• TASK TO CARRY OUT: Compute how many lines in the entries below include the string "OneBox". Only the number is wanted.
Start of DATASET ENTRIES
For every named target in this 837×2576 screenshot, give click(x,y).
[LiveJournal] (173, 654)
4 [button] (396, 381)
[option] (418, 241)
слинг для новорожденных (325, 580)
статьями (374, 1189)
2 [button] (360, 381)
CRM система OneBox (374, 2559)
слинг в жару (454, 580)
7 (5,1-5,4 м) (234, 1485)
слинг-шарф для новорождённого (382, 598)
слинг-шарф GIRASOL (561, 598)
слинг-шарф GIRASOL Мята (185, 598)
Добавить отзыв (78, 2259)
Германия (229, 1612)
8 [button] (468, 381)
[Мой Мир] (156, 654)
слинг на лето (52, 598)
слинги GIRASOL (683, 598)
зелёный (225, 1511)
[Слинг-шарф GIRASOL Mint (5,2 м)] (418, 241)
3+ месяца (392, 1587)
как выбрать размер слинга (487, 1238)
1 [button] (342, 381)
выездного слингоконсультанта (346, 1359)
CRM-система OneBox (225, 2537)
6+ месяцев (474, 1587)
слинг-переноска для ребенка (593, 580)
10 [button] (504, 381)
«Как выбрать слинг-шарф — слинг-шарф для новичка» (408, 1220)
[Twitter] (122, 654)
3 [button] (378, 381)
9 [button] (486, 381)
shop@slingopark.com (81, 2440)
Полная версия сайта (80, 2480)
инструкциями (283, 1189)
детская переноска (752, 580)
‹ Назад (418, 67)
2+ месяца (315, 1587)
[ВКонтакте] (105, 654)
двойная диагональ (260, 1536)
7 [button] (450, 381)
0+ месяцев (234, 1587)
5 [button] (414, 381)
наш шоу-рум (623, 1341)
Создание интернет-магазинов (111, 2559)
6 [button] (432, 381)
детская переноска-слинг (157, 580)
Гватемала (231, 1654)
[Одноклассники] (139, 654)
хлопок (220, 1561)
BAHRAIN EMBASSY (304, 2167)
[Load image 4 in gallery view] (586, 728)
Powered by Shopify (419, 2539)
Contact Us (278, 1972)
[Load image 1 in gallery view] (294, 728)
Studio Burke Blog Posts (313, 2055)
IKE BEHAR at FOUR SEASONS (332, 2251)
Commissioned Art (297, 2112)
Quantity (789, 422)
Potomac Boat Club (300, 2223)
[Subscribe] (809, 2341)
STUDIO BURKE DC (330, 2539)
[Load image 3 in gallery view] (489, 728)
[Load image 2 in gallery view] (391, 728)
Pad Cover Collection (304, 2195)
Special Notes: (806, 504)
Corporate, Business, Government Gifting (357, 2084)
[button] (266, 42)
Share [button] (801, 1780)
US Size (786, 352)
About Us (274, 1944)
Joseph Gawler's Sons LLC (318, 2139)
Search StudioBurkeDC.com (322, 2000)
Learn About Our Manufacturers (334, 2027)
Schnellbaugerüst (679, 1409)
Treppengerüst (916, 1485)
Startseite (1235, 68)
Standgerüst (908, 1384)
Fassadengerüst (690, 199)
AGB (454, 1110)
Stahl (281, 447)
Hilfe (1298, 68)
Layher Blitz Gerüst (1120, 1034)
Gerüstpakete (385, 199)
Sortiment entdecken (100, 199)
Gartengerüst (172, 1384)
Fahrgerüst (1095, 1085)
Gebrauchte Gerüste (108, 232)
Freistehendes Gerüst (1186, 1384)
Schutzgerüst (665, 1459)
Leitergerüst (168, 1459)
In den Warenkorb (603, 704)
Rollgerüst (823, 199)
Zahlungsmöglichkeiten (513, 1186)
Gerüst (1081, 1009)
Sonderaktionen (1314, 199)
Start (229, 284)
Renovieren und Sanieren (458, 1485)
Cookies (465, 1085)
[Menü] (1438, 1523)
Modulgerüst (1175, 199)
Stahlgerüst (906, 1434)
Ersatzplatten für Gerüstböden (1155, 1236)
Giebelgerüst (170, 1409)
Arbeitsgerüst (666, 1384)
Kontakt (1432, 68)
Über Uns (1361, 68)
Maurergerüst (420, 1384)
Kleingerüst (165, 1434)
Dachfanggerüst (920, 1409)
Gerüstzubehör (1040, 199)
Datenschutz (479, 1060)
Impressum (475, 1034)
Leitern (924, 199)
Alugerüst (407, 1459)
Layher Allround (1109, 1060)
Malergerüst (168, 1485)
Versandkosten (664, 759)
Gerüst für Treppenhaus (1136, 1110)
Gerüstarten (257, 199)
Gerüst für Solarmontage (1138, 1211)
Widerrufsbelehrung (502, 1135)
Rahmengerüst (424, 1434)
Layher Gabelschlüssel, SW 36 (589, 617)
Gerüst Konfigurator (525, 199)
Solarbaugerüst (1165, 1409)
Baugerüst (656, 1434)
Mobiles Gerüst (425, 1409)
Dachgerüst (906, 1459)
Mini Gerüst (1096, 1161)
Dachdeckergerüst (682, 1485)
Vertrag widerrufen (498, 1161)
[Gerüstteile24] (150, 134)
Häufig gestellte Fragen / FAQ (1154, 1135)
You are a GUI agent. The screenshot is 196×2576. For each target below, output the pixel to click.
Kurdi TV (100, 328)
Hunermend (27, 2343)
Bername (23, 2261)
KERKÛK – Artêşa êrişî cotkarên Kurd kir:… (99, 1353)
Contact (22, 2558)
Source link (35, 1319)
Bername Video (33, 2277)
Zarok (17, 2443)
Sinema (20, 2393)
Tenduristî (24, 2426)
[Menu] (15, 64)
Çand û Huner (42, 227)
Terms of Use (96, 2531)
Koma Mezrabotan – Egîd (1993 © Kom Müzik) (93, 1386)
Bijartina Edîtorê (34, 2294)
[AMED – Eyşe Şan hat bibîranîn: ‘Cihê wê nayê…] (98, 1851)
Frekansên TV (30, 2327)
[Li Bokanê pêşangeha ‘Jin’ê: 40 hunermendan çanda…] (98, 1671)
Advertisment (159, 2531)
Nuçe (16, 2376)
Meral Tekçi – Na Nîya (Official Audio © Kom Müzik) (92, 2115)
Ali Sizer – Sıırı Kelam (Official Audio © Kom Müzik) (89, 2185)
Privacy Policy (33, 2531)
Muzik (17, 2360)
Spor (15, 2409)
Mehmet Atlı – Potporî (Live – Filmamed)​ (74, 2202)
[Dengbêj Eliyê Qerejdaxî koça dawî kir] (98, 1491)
End of DATASET ENTRIES
• EXERCISE OUTPUT: 2